The Brazilian billionaire who won the government in the election for the Petrobras board of directors is a recluse, considered a conservative investor and likes to say that company owners have to be part of the collegiate that defines their course.
Listed by Forbes magazine as the 18th largest fortune in Brazil, João José Abdalla Filho, 76, is called “Brazil’s most unknown billionaire”. He does not usually attend social columns, public events and does not give interviews.
He owns Banco Clássico and has an estimated net worth of US$ 2.8 billion (approximately R$ 13 billion, at current prices), the result of the investment of funds inherited from his father, the São Paulo industrialist José João Abdalla, who died in 1988. .
Known as Juca Abdalla, the billionaire won two seats on the Petrobras board of directors two weeks ago, advancing over a vacancy traditionally occupied by federal nominees.
He himself will occupy one of them. Banco Clássico, one of the largest individual shareholders of the state-owned company, also approved the appointment of lawyer Marcelo Gasparino, who usually represents Abdalla on company boards.
The banker’s advance is the target of criticism from unions, who see in the move a reinforcement in the defense for the privatization of the company, already defended by President Jair Bolsonaro (PL) and by the Minister of Economy, Paulo Guedes.
Banco Clássico is a major shareholder in some of the largest Brazilian companies, such as Petrobras, Vale, Eletrobras and Cemig, and uses the weight of its stakes to ensure a voice on the companies’ boards of directors.
It also has relevant stakes in private companies such as the electric company Engie and the gas distributor Naturgy, generally companies that operate with concessions regulated by the federal and state governments.
Its investment strategy is seen by the market as conservative and long-term, with a preference for companies guaranteed by governments, which are less likely to fail.
Abdalla did not want to speak with the Sheet. His lawyer, Leonardo Antonelli, confirms the perception. “He’s not a market speculator,” he says. Its bet on state-owned companies would be explained by the possibility of unlocking value with better governance or even privatization.
The banker likes to repeat that the “owner” of a company has to be part of its board of directors. The election at Petrobras, says Antonelli, “is a strategy in line with his thinking and which is proving to be effective in defending the best interests of shareholders and in monitoring governance.”
At the meeting held on the 13th, private shareholders won 4 of the 11 seats on the collegiate—six were appointed by the Union and one belongs to a workers’ representative. It is the composition with the smallest number of representatives of the controlling shareholder.
The advance had already been tried, unsuccessfully, in 2021. This time, Abdalla managed to change the voting model so that shareholders could vote individually for candidates and not on a previously established ticket.
With the weight of its shares and the support of other investors, Banco Clássico doubled its participation in the collegiate. For Antonelli, the support of other shareholders “demonstrates the confidence of investors, especially foreigners, in the work that has been developed in recent years”.

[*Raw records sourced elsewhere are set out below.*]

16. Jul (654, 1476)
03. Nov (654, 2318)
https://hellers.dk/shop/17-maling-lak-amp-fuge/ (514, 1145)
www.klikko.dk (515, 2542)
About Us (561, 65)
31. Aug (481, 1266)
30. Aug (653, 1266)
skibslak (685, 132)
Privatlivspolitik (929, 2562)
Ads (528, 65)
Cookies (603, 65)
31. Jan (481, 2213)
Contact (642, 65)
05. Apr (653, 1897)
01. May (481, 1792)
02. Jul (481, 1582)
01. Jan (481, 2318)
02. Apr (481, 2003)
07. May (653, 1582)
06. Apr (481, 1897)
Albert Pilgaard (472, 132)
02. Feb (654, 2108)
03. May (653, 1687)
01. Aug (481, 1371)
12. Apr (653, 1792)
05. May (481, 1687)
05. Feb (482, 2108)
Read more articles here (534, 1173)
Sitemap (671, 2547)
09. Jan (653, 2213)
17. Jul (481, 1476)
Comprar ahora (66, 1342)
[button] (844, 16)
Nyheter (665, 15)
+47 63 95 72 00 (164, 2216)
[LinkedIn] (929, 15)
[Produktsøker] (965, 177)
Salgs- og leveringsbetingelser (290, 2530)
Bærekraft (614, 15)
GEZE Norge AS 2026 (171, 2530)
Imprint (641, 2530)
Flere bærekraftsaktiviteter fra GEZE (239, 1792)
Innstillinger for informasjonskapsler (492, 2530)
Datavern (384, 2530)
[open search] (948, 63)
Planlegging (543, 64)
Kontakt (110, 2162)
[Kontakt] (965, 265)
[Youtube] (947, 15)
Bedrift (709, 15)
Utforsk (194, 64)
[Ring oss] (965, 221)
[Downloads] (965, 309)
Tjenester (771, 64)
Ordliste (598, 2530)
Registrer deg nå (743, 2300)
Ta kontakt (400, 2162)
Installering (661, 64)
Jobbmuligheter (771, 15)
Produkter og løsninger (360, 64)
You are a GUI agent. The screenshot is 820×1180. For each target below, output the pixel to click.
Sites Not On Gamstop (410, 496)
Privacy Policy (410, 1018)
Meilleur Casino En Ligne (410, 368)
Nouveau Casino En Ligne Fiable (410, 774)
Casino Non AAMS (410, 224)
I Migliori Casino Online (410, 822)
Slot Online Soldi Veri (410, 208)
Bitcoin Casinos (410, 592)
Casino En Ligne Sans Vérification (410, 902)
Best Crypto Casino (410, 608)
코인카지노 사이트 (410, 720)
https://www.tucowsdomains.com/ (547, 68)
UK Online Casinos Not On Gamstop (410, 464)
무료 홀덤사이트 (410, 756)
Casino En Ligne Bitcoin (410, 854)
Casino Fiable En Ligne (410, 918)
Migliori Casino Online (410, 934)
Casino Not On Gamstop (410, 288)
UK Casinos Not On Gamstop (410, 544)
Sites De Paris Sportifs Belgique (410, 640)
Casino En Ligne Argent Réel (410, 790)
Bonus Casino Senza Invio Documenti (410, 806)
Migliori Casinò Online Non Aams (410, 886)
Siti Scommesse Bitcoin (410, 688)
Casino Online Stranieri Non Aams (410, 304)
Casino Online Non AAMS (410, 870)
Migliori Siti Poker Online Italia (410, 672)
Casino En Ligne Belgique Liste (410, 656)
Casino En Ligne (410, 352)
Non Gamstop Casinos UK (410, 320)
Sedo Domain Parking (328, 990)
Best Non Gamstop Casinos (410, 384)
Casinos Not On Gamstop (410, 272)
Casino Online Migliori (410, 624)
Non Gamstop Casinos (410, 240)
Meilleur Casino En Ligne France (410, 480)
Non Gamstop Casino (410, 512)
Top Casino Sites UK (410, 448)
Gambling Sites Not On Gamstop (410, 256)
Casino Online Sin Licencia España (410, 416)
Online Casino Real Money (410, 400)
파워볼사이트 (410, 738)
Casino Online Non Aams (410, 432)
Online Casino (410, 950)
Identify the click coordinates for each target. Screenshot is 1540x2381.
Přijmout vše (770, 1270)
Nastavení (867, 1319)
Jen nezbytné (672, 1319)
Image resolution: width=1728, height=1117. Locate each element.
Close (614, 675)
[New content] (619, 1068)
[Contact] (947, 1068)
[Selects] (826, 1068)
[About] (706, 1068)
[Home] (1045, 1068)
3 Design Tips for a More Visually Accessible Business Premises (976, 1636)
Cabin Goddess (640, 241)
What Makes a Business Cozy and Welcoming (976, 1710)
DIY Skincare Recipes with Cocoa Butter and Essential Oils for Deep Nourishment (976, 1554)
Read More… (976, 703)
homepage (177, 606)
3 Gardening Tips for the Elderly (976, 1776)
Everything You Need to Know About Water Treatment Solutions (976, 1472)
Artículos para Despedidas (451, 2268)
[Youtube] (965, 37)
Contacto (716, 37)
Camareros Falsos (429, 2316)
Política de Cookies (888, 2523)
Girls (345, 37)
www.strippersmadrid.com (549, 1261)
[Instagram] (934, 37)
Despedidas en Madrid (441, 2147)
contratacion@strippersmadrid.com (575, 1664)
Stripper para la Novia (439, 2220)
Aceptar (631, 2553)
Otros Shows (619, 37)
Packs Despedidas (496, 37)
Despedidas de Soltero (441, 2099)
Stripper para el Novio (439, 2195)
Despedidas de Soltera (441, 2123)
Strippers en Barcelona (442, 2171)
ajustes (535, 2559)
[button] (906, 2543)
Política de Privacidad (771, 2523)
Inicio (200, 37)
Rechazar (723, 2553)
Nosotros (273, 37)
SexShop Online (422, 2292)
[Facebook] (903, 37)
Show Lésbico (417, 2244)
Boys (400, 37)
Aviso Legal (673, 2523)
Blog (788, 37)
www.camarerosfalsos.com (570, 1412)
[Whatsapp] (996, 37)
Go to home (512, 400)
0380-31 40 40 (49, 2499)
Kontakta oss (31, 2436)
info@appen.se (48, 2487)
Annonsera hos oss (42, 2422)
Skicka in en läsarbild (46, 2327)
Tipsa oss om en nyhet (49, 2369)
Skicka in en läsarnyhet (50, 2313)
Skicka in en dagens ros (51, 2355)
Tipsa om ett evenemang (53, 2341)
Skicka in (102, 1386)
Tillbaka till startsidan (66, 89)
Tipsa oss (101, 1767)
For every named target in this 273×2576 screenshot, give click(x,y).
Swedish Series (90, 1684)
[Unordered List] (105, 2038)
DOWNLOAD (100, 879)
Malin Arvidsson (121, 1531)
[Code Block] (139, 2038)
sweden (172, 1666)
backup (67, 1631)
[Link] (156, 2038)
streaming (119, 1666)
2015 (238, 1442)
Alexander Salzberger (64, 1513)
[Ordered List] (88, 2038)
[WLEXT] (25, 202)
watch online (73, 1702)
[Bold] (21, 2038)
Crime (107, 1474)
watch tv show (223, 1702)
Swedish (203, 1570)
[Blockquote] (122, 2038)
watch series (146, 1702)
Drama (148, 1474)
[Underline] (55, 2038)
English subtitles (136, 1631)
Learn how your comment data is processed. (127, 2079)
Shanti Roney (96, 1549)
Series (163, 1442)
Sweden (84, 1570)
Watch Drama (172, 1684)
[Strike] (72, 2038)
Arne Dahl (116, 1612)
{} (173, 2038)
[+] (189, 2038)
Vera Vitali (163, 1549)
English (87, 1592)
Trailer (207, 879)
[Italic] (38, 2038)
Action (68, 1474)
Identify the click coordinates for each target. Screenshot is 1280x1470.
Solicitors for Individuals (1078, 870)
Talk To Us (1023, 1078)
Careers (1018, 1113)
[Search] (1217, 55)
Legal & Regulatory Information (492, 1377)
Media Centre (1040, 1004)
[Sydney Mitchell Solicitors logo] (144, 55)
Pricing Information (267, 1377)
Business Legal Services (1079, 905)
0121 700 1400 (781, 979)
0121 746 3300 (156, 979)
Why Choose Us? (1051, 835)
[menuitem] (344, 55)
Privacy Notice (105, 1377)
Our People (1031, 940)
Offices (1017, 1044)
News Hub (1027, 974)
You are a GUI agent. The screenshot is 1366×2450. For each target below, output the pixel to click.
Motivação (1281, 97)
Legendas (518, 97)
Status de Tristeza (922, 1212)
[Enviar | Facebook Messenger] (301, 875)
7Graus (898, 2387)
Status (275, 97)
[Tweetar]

Abdalla was already a counselor at Cemig, but he had not yet occupied the collegiate body of one of the two state-owned companies in the Union in which he has a relevant participation. At Eletrobras, the Clássico bank is represented by Gasparino, who is also a board member at Vale.
Focusing on the management of Abdalla’s resources, Banco Clássico had assets of BRL 14.5 billion at the end of the third quarter of 2021, according to the most recent data from the Central Bank. In that period, it recorded a profit of R$ 80.4 million.
The funds that started the bank were generated by his father’s conglomerate of companies, known as JJ Abdalla, in the fields of cement, metallurgy, weaving and sugar cane, among others.
And fattened by the expropriation of land where the Villa Lobos Park is now located, in São Paulo. It was the largest indemnity paid so far for the expropriation of land, worth R$ 2.5 billion, in a highly questioned process at the time.
JJ Abdalla had a career in politics and was the target of around 500 lawsuits, according to a report by the Center for Research and Documentation of Contemporary History of Brazil at FGV (Fundação Getúlio Vargas).
He was arrested twice between the late 1960s and early 1970s for violating labor laws.
Abdalla Filho also tried to get into politics, running as a candidate for deputy senator for Roraima in 2006. At the time, he declared that he had a net worth of R$379,200, the equivalent of R$920,200 today.
His trajectory also has problems in justice: in 2019, he was denounced by the Federal Public Ministry for tax evasion and in 2020, for passive corruption and embezzlement, in case of bribes to a judge for the release of precatories.
Both cases are still pending in court.